Saved data entries

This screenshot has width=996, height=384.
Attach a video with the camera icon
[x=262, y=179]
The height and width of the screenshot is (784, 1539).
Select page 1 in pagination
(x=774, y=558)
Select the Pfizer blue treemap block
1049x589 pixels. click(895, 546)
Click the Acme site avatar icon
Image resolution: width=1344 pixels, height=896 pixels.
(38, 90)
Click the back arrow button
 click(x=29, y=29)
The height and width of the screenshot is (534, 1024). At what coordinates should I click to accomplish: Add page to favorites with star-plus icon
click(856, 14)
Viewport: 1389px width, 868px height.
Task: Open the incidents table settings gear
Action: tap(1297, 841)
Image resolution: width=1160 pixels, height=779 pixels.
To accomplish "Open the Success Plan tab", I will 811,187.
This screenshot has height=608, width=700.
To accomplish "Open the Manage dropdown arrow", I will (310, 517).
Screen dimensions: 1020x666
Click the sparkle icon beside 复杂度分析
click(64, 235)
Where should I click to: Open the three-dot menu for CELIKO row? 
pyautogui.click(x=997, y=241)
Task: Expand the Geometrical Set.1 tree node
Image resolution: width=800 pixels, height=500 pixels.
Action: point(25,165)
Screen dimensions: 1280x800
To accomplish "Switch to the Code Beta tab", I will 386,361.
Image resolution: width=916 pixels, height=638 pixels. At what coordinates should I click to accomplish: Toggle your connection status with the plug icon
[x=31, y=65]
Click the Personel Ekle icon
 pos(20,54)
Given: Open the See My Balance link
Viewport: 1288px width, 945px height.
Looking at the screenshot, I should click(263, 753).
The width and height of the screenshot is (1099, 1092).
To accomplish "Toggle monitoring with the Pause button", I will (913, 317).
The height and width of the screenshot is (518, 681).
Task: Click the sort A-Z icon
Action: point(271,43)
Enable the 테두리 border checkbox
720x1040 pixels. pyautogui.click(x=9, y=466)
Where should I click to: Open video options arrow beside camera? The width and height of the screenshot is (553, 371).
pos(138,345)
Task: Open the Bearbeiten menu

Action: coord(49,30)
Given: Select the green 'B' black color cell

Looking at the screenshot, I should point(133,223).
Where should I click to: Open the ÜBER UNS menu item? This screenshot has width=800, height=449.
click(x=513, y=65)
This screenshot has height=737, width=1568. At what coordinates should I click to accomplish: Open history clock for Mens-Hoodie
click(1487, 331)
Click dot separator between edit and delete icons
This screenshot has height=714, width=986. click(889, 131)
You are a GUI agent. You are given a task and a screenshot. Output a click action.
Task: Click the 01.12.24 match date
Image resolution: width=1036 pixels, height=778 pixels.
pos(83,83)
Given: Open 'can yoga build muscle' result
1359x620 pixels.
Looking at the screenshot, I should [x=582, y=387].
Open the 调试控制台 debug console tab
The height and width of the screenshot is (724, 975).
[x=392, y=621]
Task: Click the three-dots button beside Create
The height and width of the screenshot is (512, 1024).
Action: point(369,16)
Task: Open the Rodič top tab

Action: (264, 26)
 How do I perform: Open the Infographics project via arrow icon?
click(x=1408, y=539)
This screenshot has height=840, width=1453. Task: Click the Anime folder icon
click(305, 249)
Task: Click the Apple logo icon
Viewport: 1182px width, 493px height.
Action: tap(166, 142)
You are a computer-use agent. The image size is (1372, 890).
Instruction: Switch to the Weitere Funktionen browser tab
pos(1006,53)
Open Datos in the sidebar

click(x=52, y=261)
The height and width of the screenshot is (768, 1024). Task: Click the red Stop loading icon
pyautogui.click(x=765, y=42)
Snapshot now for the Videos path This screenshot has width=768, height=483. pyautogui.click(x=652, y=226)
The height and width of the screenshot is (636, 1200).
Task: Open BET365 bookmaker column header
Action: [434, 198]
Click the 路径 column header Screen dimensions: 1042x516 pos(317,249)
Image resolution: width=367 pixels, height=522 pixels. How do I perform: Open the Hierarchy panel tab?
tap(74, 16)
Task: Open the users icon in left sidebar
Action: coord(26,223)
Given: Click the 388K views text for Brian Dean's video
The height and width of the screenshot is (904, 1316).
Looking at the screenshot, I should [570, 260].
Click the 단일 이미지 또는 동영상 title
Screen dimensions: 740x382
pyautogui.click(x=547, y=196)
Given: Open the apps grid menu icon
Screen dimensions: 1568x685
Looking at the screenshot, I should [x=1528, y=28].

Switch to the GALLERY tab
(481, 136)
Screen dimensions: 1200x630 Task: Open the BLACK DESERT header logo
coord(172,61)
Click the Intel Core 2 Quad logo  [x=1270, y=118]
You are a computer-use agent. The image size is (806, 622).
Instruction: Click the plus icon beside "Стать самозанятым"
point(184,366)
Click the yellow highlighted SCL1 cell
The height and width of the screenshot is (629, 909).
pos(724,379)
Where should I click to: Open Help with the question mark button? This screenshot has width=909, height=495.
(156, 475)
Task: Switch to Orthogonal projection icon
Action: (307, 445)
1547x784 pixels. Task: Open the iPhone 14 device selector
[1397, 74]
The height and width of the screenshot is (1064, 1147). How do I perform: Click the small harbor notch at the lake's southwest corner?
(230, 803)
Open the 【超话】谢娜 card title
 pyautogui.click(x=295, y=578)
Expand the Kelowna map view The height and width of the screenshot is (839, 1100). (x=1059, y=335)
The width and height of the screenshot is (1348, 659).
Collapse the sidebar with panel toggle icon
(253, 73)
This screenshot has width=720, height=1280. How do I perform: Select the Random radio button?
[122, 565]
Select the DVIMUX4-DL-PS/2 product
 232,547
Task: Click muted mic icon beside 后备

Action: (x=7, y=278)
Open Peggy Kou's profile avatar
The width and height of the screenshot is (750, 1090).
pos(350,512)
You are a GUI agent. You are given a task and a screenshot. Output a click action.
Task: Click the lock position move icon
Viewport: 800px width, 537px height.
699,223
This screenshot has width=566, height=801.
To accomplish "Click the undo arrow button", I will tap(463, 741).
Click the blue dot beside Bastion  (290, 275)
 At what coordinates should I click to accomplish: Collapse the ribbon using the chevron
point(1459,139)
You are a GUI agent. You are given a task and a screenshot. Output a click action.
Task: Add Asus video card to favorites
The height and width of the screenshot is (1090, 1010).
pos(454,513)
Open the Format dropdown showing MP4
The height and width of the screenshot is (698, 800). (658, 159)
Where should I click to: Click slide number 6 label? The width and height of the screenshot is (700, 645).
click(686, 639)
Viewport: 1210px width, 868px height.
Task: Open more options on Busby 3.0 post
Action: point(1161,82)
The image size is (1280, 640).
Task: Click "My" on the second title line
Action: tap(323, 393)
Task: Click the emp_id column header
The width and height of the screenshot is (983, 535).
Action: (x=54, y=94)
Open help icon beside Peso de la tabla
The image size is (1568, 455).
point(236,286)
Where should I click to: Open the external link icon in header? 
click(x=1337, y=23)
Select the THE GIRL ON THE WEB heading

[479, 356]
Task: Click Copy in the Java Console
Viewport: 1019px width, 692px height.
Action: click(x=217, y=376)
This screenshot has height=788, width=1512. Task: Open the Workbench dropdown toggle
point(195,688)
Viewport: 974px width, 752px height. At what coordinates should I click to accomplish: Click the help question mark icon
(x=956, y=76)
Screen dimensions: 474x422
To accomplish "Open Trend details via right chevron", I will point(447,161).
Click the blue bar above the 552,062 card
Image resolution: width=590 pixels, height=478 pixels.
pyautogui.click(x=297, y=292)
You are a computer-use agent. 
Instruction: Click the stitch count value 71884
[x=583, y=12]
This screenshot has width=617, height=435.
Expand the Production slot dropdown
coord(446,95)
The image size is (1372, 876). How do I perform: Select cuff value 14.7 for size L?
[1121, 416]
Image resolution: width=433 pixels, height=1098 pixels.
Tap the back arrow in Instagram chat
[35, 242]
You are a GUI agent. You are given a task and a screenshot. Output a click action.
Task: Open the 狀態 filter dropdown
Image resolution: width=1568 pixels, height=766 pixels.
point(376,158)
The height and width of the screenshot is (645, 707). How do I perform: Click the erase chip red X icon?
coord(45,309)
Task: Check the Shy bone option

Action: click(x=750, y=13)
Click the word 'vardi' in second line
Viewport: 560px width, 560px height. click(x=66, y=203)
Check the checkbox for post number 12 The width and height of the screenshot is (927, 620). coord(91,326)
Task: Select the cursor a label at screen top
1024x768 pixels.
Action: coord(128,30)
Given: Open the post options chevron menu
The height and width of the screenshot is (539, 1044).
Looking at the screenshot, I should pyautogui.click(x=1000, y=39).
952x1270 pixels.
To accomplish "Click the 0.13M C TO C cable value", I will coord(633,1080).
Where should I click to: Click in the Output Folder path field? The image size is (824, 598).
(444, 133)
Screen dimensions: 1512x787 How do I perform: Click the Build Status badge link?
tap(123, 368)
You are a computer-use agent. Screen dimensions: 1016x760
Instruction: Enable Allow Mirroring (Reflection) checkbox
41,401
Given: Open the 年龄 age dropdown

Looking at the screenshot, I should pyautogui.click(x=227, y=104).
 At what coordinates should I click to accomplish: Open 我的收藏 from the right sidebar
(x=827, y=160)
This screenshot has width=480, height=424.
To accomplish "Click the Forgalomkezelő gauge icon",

> _EXERCISE REQUIREMENTS_:
Using the entries above, repeat only the lines from the one containing "The image size is (1568, 455)." through the one containing "You are a computer-use agent. Screen", end lines included.

> _WRITTEN SOLUTION_:
The image size is (1568, 455).
point(236,286)
Where should I click to: Open the external link icon in header? 
click(x=1337, y=23)
Select the THE GIRL ON THE WEB heading

[479, 356]
Task: Click Copy in the Java Console
Viewport: 1019px width, 692px height.
Action: click(x=217, y=376)
This screenshot has height=788, width=1512. Task: Open the Workbench dropdown toggle
point(195,688)
Viewport: 974px width, 752px height. At what coordinates should I click to accomplish: Click the help question mark icon
(x=956, y=76)
Screen dimensions: 474x422
To accomplish "Open Trend details via right chevron", I will point(447,161).
Click the blue bar above the 552,062 card
Image resolution: width=590 pixels, height=478 pixels.
pyautogui.click(x=297, y=292)
You are a computer-use agent. 
Instruction: Click the stitch count value 71884
[x=583, y=12]
This screenshot has width=617, height=435.
Expand the Production slot dropdown
coord(446,95)
The image size is (1372, 876). How do I perform: Select cuff value 14.7 for size L?
[1121, 416]
Image resolution: width=433 pixels, height=1098 pixels.
Tap the back arrow in Instagram chat
[35, 242]
You are a GUI agent. You are given a task and a screenshot. Output a click action.
Task: Open the 狀態 filter dropdown
Image resolution: width=1568 pixels, height=766 pixels.
point(376,158)
The height and width of the screenshot is (645, 707). How do I perform: Click the erase chip red X icon?
coord(45,309)
Task: Check the Shy bone option

Action: click(x=750, y=13)
Click the word 'vardi' in second line
Viewport: 560px width, 560px height. click(x=66, y=203)
Check the checkbox for post number 12 The width and height of the screenshot is (927, 620). coord(91,326)
Task: Select the cursor a label at screen top
1024x768 pixels.
Action: coord(128,30)
Given: Open the post options chevron menu
The height and width of the screenshot is (539, 1044).
Looking at the screenshot, I should pyautogui.click(x=1000, y=39).
952x1270 pixels.
To accomplish "Click the 0.13M C TO C cable value", I will coord(633,1080).
Where should I click to: Click in the Output Folder path field? The image size is (824, 598).
(444, 133)
Screen dimensions: 1512x787 How do I perform: Click the Build Status badge link?
tap(123, 368)
You are a computer-use agent. Screen dimensions: 1016x760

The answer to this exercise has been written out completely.